[[ ENTRIES PROVIDED open ]]

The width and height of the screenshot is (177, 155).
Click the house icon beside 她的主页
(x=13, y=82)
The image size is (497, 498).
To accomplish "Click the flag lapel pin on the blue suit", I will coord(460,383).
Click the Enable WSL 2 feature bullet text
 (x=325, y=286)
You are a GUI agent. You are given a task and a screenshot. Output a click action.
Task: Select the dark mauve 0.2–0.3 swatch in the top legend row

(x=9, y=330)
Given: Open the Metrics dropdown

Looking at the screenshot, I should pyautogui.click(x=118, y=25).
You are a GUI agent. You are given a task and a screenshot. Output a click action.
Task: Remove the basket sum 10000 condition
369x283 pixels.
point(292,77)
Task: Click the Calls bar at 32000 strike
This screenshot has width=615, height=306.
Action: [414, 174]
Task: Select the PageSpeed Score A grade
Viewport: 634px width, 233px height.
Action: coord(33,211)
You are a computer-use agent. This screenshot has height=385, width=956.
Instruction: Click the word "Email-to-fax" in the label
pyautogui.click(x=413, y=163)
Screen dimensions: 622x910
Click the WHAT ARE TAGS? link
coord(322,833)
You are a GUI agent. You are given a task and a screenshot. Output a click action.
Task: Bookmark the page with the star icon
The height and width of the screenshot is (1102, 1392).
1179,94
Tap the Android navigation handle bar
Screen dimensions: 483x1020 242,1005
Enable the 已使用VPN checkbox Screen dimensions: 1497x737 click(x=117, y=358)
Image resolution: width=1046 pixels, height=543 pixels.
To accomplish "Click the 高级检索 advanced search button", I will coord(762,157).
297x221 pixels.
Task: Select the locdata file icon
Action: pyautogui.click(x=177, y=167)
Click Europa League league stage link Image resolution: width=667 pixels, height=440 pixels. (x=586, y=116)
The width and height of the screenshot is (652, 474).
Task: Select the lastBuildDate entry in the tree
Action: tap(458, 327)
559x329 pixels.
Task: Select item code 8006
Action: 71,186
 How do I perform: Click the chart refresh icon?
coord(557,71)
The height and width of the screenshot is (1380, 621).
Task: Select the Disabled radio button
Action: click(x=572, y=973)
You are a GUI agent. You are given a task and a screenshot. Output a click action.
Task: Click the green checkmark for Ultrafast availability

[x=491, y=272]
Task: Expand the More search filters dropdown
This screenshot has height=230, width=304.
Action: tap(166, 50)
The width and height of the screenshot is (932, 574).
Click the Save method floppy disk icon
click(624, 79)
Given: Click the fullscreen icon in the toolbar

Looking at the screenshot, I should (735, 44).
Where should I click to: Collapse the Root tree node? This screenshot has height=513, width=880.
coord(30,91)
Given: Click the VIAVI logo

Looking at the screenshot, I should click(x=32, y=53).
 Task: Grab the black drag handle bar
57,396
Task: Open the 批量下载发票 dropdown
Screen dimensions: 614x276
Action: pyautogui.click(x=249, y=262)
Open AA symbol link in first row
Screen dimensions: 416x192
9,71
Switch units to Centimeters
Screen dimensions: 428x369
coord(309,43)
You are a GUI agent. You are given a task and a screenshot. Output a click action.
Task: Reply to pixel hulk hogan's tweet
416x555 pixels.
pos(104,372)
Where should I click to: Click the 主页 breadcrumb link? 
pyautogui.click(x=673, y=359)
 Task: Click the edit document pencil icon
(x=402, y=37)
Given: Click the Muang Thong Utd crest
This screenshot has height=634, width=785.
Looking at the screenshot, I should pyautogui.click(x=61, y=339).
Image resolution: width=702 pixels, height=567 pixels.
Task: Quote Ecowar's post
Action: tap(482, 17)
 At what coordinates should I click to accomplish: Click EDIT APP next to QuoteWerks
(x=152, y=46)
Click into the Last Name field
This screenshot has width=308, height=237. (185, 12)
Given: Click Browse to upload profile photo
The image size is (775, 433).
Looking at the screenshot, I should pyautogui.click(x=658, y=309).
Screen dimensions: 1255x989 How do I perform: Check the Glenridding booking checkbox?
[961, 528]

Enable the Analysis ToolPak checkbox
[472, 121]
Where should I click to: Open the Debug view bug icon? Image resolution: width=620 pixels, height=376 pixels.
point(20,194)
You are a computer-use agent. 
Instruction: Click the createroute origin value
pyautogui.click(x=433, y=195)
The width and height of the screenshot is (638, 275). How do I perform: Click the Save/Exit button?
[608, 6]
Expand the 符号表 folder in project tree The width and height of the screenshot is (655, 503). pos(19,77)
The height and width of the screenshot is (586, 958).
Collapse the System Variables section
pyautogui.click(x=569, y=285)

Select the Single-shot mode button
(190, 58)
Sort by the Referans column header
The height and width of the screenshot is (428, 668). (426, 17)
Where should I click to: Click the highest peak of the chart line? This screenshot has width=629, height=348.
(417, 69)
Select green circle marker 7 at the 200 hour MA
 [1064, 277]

[[ ENTRIES PROVIDED closed ]]

[TASK REQUIREMENTS] Filter the data above down to lines with the word "computer", and copy them.

[TASK RESPONSE]
You are a computer-use agent. This screenshot has height=385, width=956.
You are a computer-use agent. 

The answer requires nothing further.